Segment Open

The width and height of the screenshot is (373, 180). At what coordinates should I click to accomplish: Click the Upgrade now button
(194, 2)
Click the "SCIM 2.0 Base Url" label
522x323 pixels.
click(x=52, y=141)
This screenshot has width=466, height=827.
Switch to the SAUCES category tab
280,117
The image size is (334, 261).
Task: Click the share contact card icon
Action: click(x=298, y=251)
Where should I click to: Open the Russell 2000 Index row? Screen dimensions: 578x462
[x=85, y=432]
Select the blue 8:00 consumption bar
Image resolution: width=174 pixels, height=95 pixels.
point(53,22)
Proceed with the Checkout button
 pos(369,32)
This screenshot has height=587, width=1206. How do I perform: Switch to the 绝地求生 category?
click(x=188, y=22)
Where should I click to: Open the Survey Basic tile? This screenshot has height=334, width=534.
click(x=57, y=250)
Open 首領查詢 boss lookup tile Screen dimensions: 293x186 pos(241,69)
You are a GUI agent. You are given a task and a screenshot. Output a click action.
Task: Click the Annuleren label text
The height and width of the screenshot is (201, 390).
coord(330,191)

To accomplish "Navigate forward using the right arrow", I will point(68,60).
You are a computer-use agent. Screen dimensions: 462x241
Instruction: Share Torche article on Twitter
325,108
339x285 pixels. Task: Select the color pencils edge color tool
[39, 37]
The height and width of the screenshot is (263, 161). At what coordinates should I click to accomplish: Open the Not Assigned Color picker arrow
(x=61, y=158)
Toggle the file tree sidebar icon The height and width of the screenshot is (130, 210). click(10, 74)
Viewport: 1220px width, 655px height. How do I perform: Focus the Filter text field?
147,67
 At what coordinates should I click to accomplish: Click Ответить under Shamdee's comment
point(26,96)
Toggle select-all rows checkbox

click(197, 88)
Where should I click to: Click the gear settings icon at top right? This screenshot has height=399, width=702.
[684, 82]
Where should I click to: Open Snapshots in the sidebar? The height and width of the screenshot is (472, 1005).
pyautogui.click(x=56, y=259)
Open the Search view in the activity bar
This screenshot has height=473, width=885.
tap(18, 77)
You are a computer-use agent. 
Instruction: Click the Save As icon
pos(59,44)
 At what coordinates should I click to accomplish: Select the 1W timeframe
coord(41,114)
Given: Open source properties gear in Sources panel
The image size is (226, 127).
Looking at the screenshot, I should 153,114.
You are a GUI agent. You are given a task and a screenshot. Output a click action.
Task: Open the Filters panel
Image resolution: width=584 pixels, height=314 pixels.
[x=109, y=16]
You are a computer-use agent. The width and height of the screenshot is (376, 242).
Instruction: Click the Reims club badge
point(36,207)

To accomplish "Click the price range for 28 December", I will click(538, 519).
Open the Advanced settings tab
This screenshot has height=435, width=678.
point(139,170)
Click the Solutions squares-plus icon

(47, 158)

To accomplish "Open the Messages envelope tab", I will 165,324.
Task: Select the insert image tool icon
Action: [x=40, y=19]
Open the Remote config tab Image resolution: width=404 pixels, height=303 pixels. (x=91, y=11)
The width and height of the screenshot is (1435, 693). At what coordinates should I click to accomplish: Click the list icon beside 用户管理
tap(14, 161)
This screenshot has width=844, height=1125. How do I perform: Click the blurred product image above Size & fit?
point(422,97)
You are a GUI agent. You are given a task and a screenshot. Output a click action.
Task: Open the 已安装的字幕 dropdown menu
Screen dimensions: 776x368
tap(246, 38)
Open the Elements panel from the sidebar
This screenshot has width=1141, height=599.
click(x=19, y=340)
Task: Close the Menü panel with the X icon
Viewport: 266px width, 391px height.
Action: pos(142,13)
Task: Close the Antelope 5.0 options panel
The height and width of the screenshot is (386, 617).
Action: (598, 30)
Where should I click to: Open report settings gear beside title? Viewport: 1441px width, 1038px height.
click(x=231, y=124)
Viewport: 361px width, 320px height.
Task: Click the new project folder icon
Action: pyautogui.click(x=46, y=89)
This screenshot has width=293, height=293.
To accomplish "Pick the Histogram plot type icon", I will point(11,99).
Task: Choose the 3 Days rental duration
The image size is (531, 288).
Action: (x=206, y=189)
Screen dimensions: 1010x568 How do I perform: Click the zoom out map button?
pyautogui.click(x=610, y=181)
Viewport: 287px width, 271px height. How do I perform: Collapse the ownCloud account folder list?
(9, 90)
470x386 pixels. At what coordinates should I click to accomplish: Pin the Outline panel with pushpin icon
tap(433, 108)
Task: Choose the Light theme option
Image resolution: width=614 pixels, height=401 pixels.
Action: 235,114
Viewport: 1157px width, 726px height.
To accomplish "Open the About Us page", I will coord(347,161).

Segment Closed

◆ WORK TO BE COMPLETED
This exercise requires the entries above to be restated exactly.

◆ TASK RESPONSE
The width and height of the screenshot is (373, 180). At what coordinates should I click to accomplish: Click the Upgrade now button
(194, 2)
Click the "SCIM 2.0 Base Url" label
522x323 pixels.
click(x=52, y=141)
This screenshot has width=466, height=827.
Switch to the SAUCES category tab
280,117
The image size is (334, 261).
Task: Click the share contact card icon
Action: click(x=298, y=251)
Where should I click to: Open the Russell 2000 Index row? Screen dimensions: 578x462
[x=85, y=432]
Select the blue 8:00 consumption bar
Image resolution: width=174 pixels, height=95 pixels.
point(53,22)
Proceed with the Checkout button
 pos(369,32)
This screenshot has height=587, width=1206. How do I perform: Switch to the 绝地求生 category?
click(x=188, y=22)
Where should I click to: Open the Survey Basic tile? This screenshot has height=334, width=534.
click(x=57, y=250)
Open 首領查詢 boss lookup tile Screen dimensions: 293x186 pos(241,69)
You are a GUI agent. You are given a task and a screenshot. Output a click action.
Task: Click the Annuleren label text
The height and width of the screenshot is (201, 390).
coord(330,191)

To accomplish "Navigate forward using the right arrow", I will point(68,60).
You are a computer-use agent. Screen dimensions: 462x241
Instruction: Share Torche article on Twitter
325,108
339x285 pixels. Task: Select the color pencils edge color tool
[39, 37]
The height and width of the screenshot is (263, 161). At what coordinates should I click to accomplish: Open the Not Assigned Color picker arrow
(x=61, y=158)
Toggle the file tree sidebar icon The height and width of the screenshot is (130, 210). click(10, 74)
Viewport: 1220px width, 655px height. How do I perform: Focus the Filter text field?
147,67
 At what coordinates should I click to accomplish: Click Ответить under Shamdee's comment
point(26,96)
Toggle select-all rows checkbox

click(197, 88)
Where should I click to: Click the gear settings icon at top right? This screenshot has height=399, width=702.
[684, 82]
Where should I click to: Open Snapshots in the sidebar? The height and width of the screenshot is (472, 1005).
pyautogui.click(x=56, y=259)
Open the Search view in the activity bar
This screenshot has height=473, width=885.
tap(18, 77)
You are a computer-use agent. 
Instruction: Click the Save As icon
pos(59,44)
 At what coordinates should I click to accomplish: Select the 1W timeframe
coord(41,114)
Given: Open source properties gear in Sources panel
The image size is (226, 127).
Looking at the screenshot, I should 153,114.
You are a GUI agent. You are given a task and a screenshot. Output a click action.
Task: Open the Filters panel
Image resolution: width=584 pixels, height=314 pixels.
[x=109, y=16]
You are a computer-use agent. The width and height of the screenshot is (376, 242).
Instruction: Click the Reims club badge
point(36,207)

To accomplish "Click the price range for 28 December", I will click(538, 519).
Open the Advanced settings tab
This screenshot has height=435, width=678.
point(139,170)
Click the Solutions squares-plus icon

(47, 158)

To accomplish "Open the Messages envelope tab", I will 165,324.
Task: Select the insert image tool icon
Action: [x=40, y=19]
Open the Remote config tab Image resolution: width=404 pixels, height=303 pixels. (x=91, y=11)
The width and height of the screenshot is (1435, 693). At what coordinates should I click to accomplish: Click the list icon beside 用户管理
tap(14, 161)
This screenshot has width=844, height=1125. How do I perform: Click the blurred product image above Size & fit?
point(422,97)
You are a GUI agent. You are given a task and a screenshot. Output a click action.
Task: Open the 已安装的字幕 dropdown menu
Screen dimensions: 776x368
tap(246, 38)
Open the Elements panel from the sidebar
This screenshot has width=1141, height=599.
click(x=19, y=340)
Task: Close the Menü panel with the X icon
Viewport: 266px width, 391px height.
Action: pos(142,13)
Task: Close the Antelope 5.0 options panel
The height and width of the screenshot is (386, 617).
Action: (598, 30)
Where should I click to: Open report settings gear beside title? Viewport: 1441px width, 1038px height.
click(x=231, y=124)
Viewport: 361px width, 320px height.
Task: Click the new project folder icon
Action: pyautogui.click(x=46, y=89)
This screenshot has width=293, height=293.
To accomplish "Pick the Histogram plot type icon", I will point(11,99).
Task: Choose the 3 Days rental duration
The image size is (531, 288).
Action: (x=206, y=189)
Screen dimensions: 1010x568 How do I perform: Click the zoom out map button?
pyautogui.click(x=610, y=181)
Viewport: 287px width, 271px height. How do I perform: Collapse the ownCloud account folder list?
(9, 90)
470x386 pixels. At what coordinates should I click to accomplish: Pin the Outline panel with pushpin icon
tap(433, 108)
Task: Choose the Light theme option
Image resolution: width=614 pixels, height=401 pixels.
Action: 235,114
Viewport: 1157px width, 726px height.
To accomplish "Open the About Us page", I will coord(347,161).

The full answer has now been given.